_TASK PROMPT_. Copy out again, unchanged, the listing below from the line that has "You are a computer-use" through the line that has "Instruction: Click the".

_RECORDED DATA_.
::::
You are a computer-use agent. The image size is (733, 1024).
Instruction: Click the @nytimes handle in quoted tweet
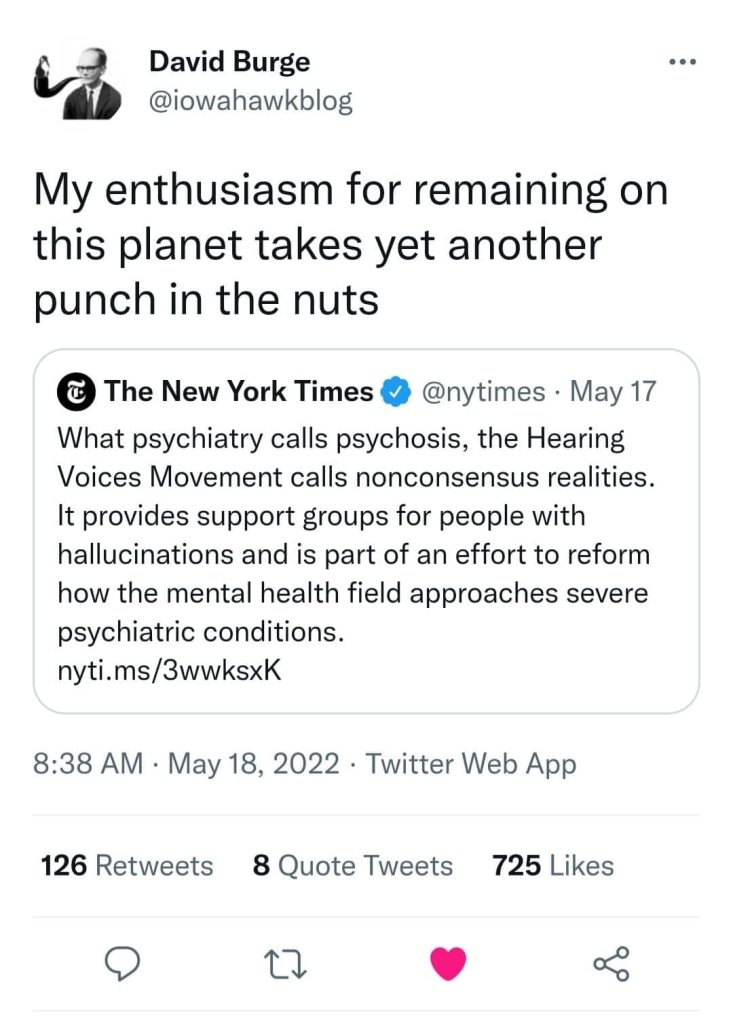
::::
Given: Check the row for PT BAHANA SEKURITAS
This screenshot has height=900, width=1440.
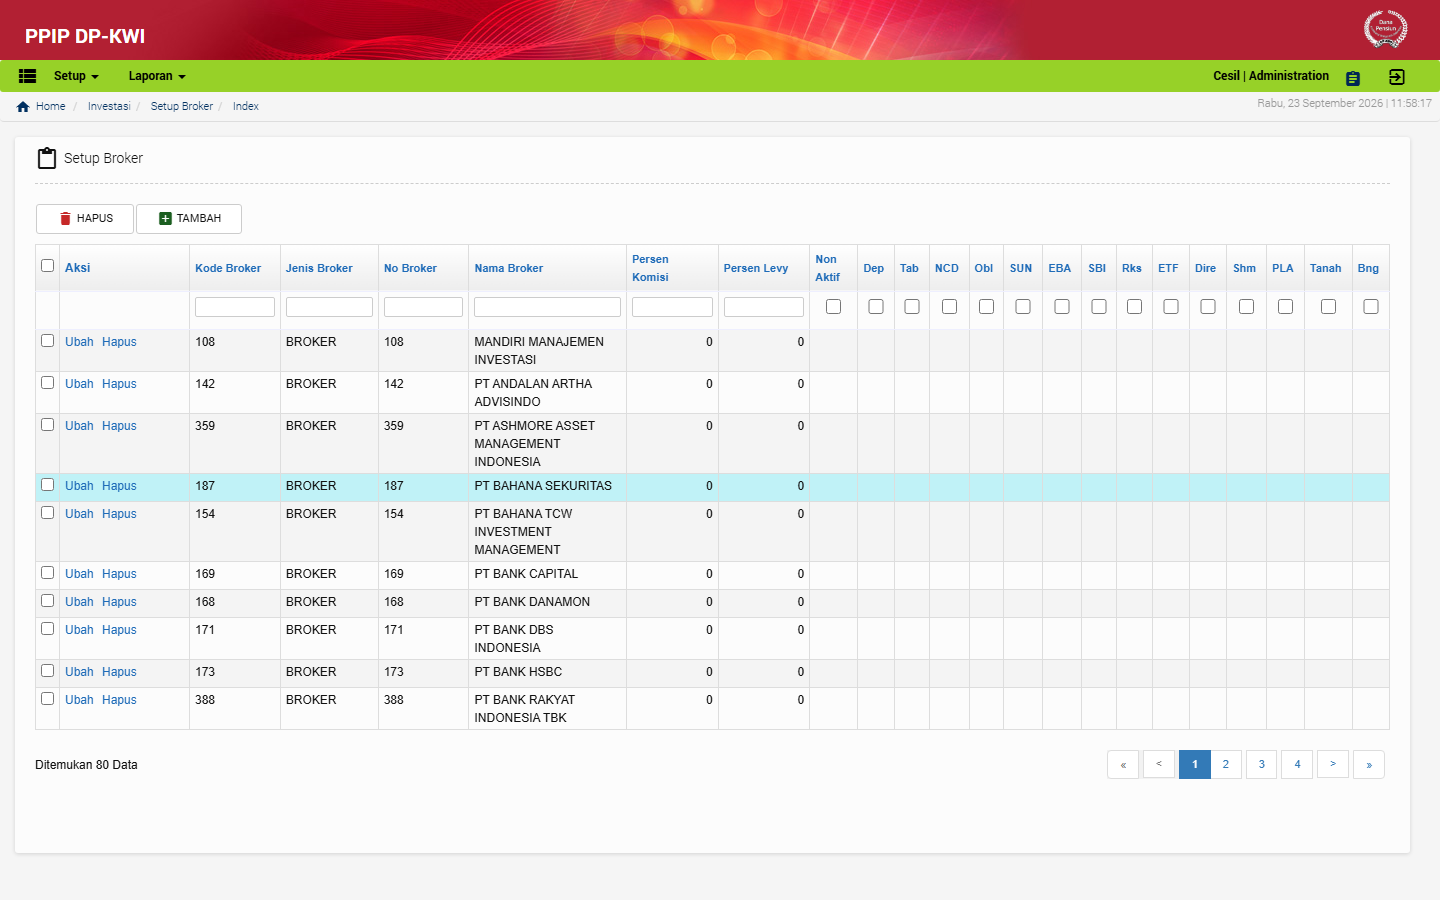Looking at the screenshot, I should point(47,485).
::::
_ANSWER SPACE_.
You are a computer-use agent. The image size is (733, 1024).
Instruction: Click the @nytimes handle in quoted tweet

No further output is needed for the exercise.